··· EXCERPTED RECORDS

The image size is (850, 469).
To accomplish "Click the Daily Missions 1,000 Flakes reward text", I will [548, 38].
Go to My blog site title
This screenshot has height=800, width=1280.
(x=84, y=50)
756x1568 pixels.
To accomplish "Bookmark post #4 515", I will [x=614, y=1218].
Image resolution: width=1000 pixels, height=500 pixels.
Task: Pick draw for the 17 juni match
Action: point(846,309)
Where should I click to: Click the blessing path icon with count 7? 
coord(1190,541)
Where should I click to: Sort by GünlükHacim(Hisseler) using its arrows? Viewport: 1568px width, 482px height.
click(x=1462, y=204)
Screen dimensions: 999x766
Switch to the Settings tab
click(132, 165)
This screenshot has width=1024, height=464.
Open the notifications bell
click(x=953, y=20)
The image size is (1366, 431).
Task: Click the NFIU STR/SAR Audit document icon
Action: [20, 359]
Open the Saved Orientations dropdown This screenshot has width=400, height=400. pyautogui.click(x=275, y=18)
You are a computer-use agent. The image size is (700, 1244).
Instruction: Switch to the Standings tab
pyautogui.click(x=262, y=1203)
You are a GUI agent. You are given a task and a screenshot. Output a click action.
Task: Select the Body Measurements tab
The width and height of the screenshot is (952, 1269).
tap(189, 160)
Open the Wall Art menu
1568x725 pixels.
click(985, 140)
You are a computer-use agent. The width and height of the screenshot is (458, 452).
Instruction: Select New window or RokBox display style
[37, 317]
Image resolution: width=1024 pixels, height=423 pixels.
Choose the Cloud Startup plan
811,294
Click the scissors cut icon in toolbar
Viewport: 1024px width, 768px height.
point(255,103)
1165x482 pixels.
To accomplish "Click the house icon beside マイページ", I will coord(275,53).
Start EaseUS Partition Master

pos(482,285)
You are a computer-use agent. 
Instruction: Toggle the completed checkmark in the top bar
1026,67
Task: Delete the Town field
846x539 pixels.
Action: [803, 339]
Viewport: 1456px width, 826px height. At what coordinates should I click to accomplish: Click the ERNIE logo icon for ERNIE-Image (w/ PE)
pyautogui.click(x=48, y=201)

······

> _ABOUT THIS EXERCISE_
Please restate every record above word for word.

> _YOUR SOLUTION_
The image size is (850, 469).
To accomplish "Click the Daily Missions 1,000 Flakes reward text", I will [548, 38].
Go to My blog site title
This screenshot has height=800, width=1280.
(x=84, y=50)
756x1568 pixels.
To accomplish "Bookmark post #4 515", I will [x=614, y=1218].
Image resolution: width=1000 pixels, height=500 pixels.
Task: Pick draw for the 17 juni match
Action: point(846,309)
Where should I click to: Click the blessing path icon with count 7? 
coord(1190,541)
Where should I click to: Sort by GünlükHacim(Hisseler) using its arrows? Viewport: 1568px width, 482px height.
click(x=1462, y=204)
Screen dimensions: 999x766
Switch to the Settings tab
click(132, 165)
This screenshot has width=1024, height=464.
Open the notifications bell
click(x=953, y=20)
The image size is (1366, 431).
Task: Click the NFIU STR/SAR Audit document icon
Action: [20, 359]
Open the Saved Orientations dropdown This screenshot has width=400, height=400. pyautogui.click(x=275, y=18)
You are a computer-use agent. The image size is (700, 1244).
Instruction: Switch to the Standings tab
pyautogui.click(x=262, y=1203)
You are a GUI agent. You are given a task and a screenshot. Output a click action.
Task: Select the Body Measurements tab
The width and height of the screenshot is (952, 1269).
tap(189, 160)
Open the Wall Art menu
1568x725 pixels.
click(985, 140)
You are a computer-use agent. The width and height of the screenshot is (458, 452).
Instruction: Select New window or RokBox display style
[37, 317]
Image resolution: width=1024 pixels, height=423 pixels.
Choose the Cloud Startup plan
811,294
Click the scissors cut icon in toolbar
Viewport: 1024px width, 768px height.
point(255,103)
1165x482 pixels.
To accomplish "Click the house icon beside マイページ", I will coord(275,53).
Start EaseUS Partition Master

pos(482,285)
You are a computer-use agent. 
Instruction: Toggle the completed checkmark in the top bar
1026,67
Task: Delete the Town field
846x539 pixels.
Action: [803, 339]
Viewport: 1456px width, 826px height. At what coordinates should I click to accomplish: Click the ERNIE logo icon for ERNIE-Image (w/ PE)
pyautogui.click(x=48, y=201)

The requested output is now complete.